_WHAT IS BEING ASKED_: In the listing below, find the line with "Task: Select the Período radio button" and the line with "Task: Click the User breadcrumb link". Repeat those two lines and all lines between them exactly.
__________
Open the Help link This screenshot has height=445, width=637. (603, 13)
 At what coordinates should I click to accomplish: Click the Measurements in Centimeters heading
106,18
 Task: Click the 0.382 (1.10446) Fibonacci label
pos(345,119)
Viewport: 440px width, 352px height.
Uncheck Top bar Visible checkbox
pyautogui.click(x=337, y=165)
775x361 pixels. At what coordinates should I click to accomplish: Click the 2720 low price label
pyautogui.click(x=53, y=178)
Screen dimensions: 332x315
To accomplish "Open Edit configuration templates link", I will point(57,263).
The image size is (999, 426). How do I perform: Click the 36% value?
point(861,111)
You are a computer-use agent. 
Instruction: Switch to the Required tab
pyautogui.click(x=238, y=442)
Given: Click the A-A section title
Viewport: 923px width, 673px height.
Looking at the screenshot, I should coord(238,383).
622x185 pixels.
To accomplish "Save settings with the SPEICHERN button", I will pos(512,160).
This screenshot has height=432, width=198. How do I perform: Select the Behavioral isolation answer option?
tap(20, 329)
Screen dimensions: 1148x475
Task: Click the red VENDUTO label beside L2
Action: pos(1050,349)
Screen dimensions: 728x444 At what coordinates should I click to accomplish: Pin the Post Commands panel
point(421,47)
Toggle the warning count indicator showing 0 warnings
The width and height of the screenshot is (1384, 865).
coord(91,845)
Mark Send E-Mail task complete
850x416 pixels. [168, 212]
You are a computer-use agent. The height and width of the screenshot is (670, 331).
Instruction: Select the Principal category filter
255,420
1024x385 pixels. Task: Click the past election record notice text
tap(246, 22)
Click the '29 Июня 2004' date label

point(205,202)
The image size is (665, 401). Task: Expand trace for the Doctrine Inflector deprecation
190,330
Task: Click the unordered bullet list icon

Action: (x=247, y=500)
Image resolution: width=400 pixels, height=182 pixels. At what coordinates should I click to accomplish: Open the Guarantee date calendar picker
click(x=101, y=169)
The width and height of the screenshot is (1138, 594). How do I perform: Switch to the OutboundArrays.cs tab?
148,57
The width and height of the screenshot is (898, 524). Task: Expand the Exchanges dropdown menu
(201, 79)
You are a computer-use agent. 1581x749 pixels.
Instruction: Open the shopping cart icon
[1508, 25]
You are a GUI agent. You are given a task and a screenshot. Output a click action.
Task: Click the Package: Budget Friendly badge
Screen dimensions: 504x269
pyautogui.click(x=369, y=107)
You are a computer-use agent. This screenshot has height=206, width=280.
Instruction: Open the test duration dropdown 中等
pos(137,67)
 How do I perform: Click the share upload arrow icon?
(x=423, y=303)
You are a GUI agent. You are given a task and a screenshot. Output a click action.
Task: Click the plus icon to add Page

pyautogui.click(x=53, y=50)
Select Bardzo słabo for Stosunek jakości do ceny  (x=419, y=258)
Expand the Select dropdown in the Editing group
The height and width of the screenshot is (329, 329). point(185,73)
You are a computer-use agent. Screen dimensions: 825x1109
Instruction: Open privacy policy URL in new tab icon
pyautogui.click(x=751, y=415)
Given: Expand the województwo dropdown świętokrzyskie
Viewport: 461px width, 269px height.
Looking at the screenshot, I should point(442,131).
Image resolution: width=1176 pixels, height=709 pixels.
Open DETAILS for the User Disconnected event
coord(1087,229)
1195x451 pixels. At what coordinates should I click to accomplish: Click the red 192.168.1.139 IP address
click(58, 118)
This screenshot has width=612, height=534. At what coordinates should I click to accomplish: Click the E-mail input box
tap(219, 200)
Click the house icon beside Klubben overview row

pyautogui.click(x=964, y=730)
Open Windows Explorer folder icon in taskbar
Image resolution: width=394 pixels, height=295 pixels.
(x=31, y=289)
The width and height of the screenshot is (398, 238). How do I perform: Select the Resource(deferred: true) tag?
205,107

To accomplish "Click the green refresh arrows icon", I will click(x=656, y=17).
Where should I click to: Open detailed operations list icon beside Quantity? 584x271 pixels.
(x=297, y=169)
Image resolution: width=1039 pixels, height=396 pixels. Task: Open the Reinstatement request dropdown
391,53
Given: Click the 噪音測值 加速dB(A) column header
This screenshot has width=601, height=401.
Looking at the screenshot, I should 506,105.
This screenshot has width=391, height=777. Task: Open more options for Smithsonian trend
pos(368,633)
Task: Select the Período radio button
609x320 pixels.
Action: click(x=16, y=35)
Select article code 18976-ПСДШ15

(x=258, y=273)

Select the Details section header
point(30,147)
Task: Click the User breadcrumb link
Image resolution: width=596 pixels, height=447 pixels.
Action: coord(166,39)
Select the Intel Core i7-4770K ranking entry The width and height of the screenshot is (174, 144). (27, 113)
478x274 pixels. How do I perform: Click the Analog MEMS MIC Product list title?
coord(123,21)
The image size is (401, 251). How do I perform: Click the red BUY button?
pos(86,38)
__________
_OUTPUT_:
Task: Select the Período radio button
609x320 pixels.
Action: click(x=16, y=35)
Select article code 18976-ПСДШ15

(x=258, y=273)

Select the Details section header
point(30,147)
Task: Click the User breadcrumb link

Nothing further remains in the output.